Choose the right request type for your workload:

  • request_type: "query": Best for the following:

    • Single items (1 items)

    • Low-latency applications requiring immediate responses

    • Interactive applications

    • Sending video data as part of the request

  • request_type: "bulk_text": Best for the following:

    • Large batches of text-only inputs (up to 64 strings)

    • High-throughput text processing

    • When you have many text captions to process at once

  • request_type: "bulk_video": Best for the following:

    • Large batches of video-only inputs (up to 64 videos)
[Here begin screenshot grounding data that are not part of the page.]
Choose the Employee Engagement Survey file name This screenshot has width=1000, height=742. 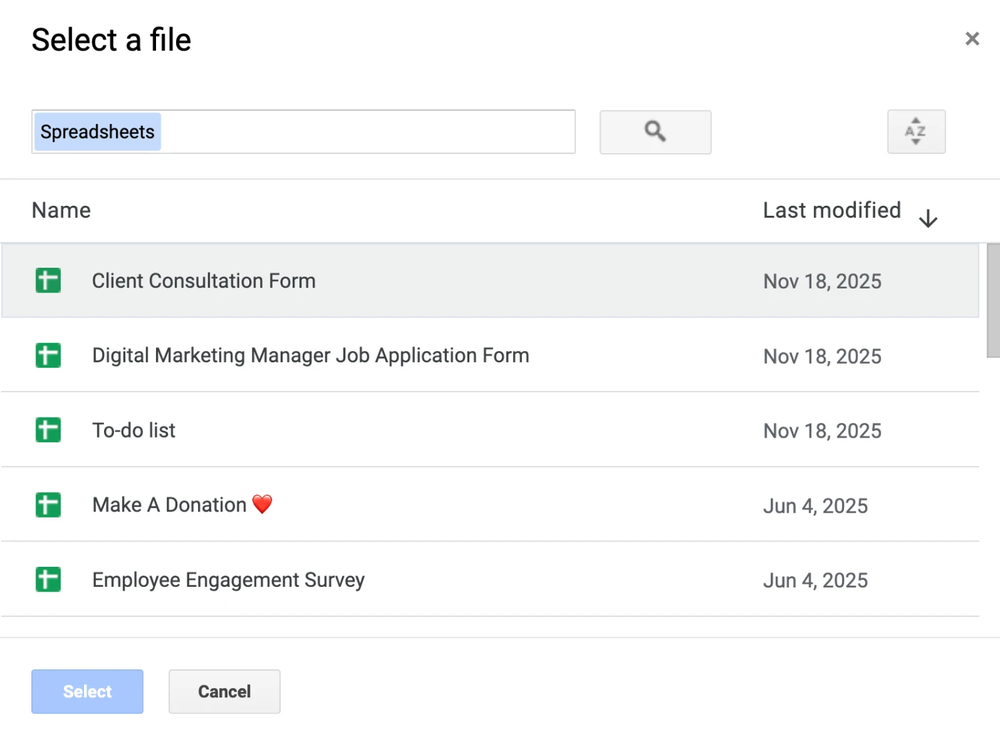coord(228,580)
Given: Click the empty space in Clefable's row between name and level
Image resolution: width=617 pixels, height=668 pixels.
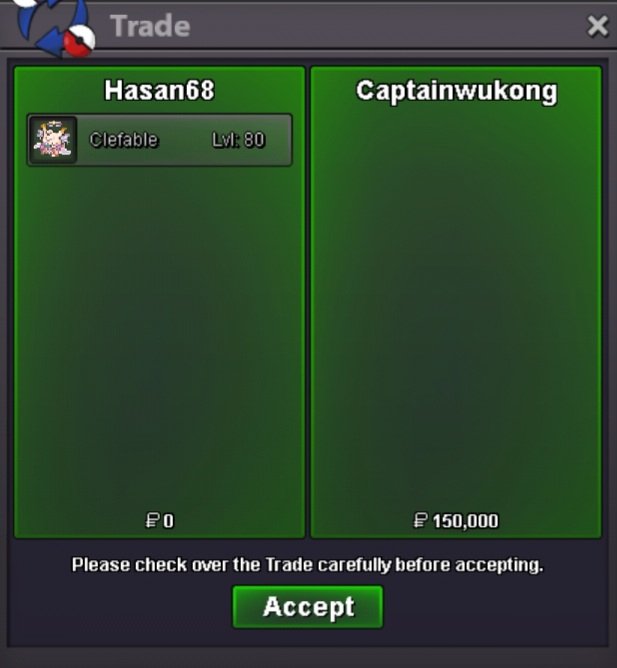Looking at the screenshot, I should click(x=185, y=140).
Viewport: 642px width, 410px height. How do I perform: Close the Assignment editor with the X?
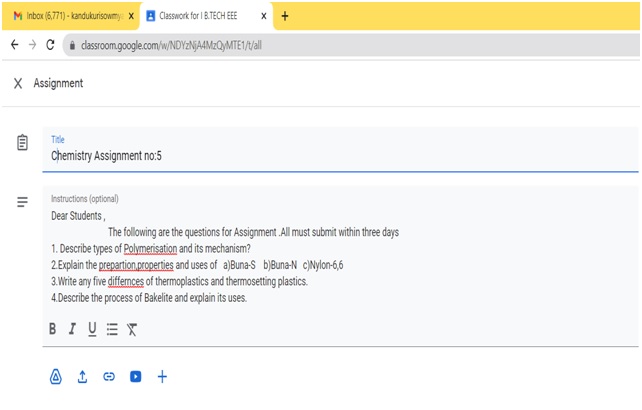point(18,84)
    • Maximum throughput for video processing

    • Batch processing workflows

Bulk Video Throughput Performance#

The following benchmarks were conducted using a pipelined version with load-balanced queues, where decoding (pyNvVideoCodec) runs in parallel with CV-CUDA pre-processing and inference (TRT fp16). This setup utilizes best-effort load balancing, MPS (Multi-Process Service), and IPC (Inter-Process Communication). The processes involved are 2 downloaders, 11 decoders, 2 preprocessors, and 2 embedders.

  • A100 GPU:

    • Configuration: 15-second, 1080p video in bulk_video mode with a request size of 64.

    • Throughput: 16 videos/second

  • H100 GPU:

    • Configuration: 15-second, 1080p video in bulk_video mode with a request size of 64.

    • Throughput: 28.57 videos/second

Additional GPUs#

  • Expect proportional scaling based on decode and compute capacity across supported GPUs (e.g. L40s, L4, H20, L20). For GPUs with less memory, reduce batch/request sizes to avoid memory pressure.

Latency Performance#

The following table shows representative single-embedding latency (seconds) per request_type=query for text and video, measured on MSRVTT clips.

GPU

Video (s)

Text (s)

NVIDIA H100 80GB HBM3

0.0431

0.0058

NVIDIA H100 NVL

0.0433

0.0055

NVIDIA H100 PCIe

0.0446

0.0058

NVIDIA L40S

0.0511

0.0061

NVIDIA A100 80GB PCIe

0.0563

0.0064

NVIDIA A100-SXM4-80GB

0.0613

0.0069

NVIDIA A100-SXM4-40GB

0.0672

0.0074

NVIDIA A100-PCIE-40GB

0.0683

0.0093

NVIDIA H20

0.0705

0.0077

NVIDIA L4

0.1096

0.0085

NVIDIA L20

0.0738

0.0064

NVIDIA RTX 6000 Ada

0.0527

0.0067

Resource Management#

Memory Optimization

  • Monitor GPU memory usage with larger batch sizes.

  • The service automatically scales workers based on available resources.

  • Use CUDA_VISIBLE_DEVICES to control GPU allocation.

Concurrency

  • The service handles multiple concurrent requests efficiently.

  • For sustained high throughput, maintain a consistent request rate.

  • Consider connection pooling for client applications.

Error Handling

  • The service includes automatic retry logic for transient failures.

  • Monitor the X-Restart-Count header for service health.

  • Implement exponential backoff in client code for failed requests.